DALI plugins with Triton#

This example shows how to use custom operations implemented for DALI (i.e. DALI plugins) with Triton. In this example, we use a custom DALI operation that copies the input to the output. You can find this copy plugin in DALI documentation.

Step 1: Obtain the plugin lib#

Firstly, you need to code and build the plugin. This topic is out of scope of this tutorial. You can find all relevant information in DALI documentation. All you need to do is to follow the linked tutorial to obtain.so library with your custom plugin.

Step 2: Serialize the DALI pipeline which uses your custom operation#

As always when using DALI with Triton, you need to serialize your DALI pipeline. Again, this topic is broadly discussed in the tutorial linked above. To summarize, you need to use nvidia.dali.plugin_manager to load your plugin and use it in your pipeline. custom_copy_pipeline.py file shows, how do to it:

plugin_manager.load_library('/path/to/libcustomcopy.so')

@dali.pipeline_def(batch_size=3, num_threads=1, device_id=0)
def pipe():
    data = dali.fn.external_source(device="cpu", name="DALI_INPUT_0")
    cp = dali.fn.custom_copy(data)
    return cp

Step 3: Inject the plugin lib into tritonserver docker image#

The .so file you built in the previous step contains the definition of your operation.

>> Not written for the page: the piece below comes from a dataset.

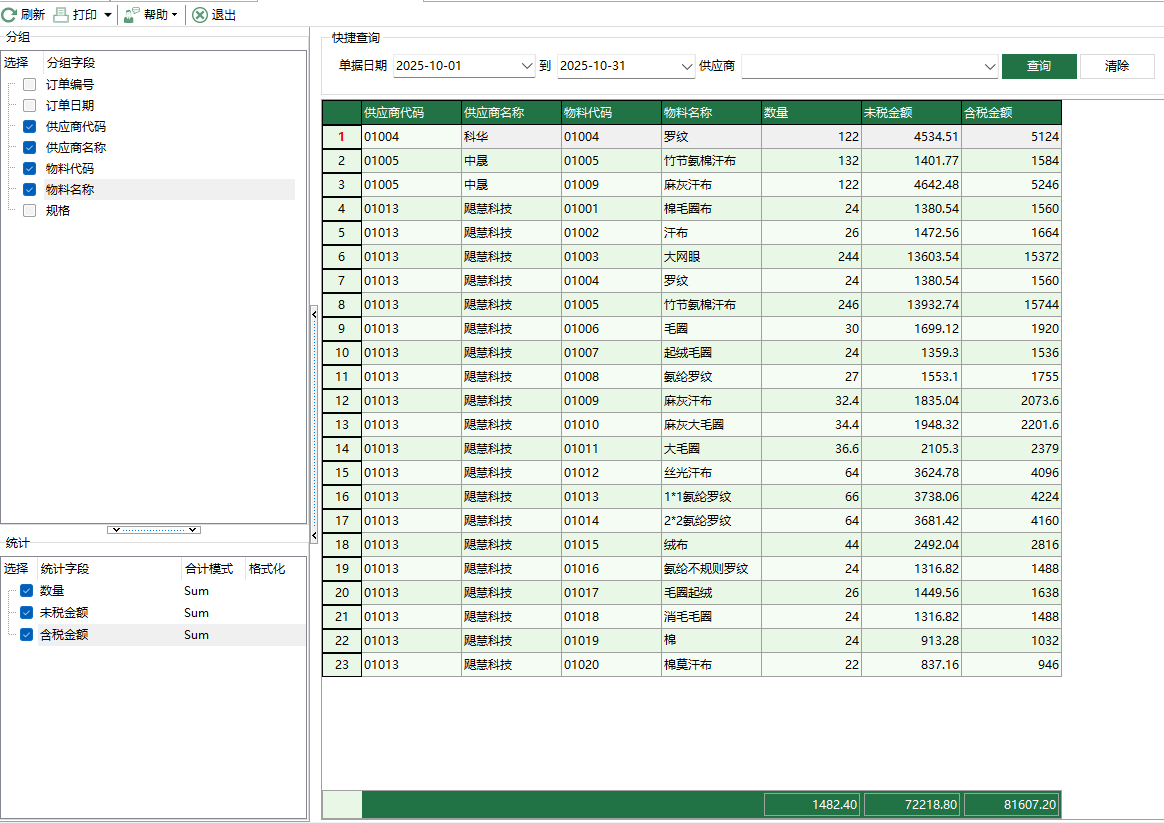
Task: Click the 刷新 refresh icon
Action: [x=9, y=15]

Therefore, you need to inject it into your tritonserver image, so that DALI would be able to conduct this operation. There are multiple ways to achieve that, including mounting (-v option) or copying (COPY directive or docker cp command).

Here we will assume, that your .so library is located at /models/libcustomcopy.so in your tritonserver docker image.

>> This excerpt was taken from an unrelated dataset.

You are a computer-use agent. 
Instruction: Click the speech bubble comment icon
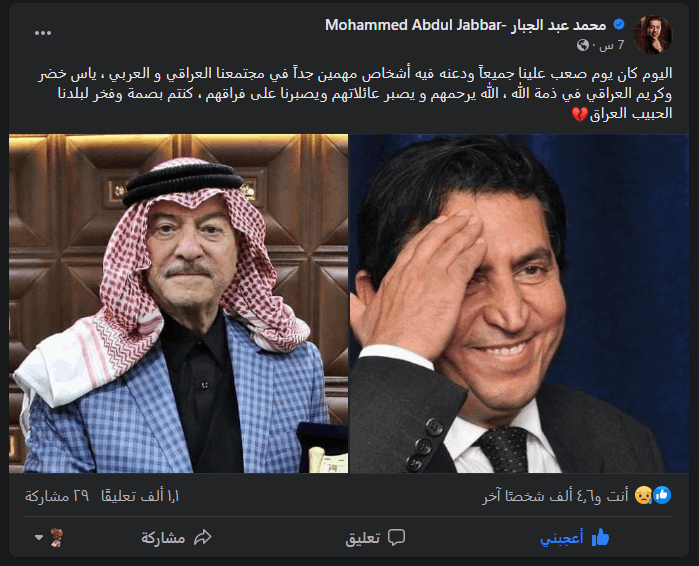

Step 4: Run tritonserver with DALI plugin#

For DALI Backend to be able to use your plugin libraries, you must specify their paths when running the server. You shall use a backend configuration for this. Please add a plugin_libs parameter to the DALI Backend configuration (--backend-config), with the value being a colon-separated (or semicolon-separated on Windows) list of paths to plugin libraries, e.g.:

$ docker run <your typical docker args> nvcr.io/nvidia/tritonserver:<xx.yy>-py3 tritonserver --model-repository=/models --backend-config dali,plugin_libs=/models/libcustomcopy.so:/path/to/libplugin2.so

In this example, DALI Backend will try to load two plugin libaries: /models/libcustomcopy.so and /path/to/libplugin2.so.

Step 5: Enjoy your custom DALI plugin in Triton#

That’s all. You should have the server running by now.

Common errors#

Let’s assume you would like to use CustomCopy operator. If at the point of server initialization you encounter an error:

Error when adding operator CustomCopy: Schema for operator 'CustomCopy' not registered

This probably means, that the plugin .so library failed to load. You might want to double-check your backend configuration and if the plugin library is available in the location you specified.

Remember#

As always in DALI Backend case, remember that dali.fn.external_source’s name parameter must match the input name provided in config.pbtxt file.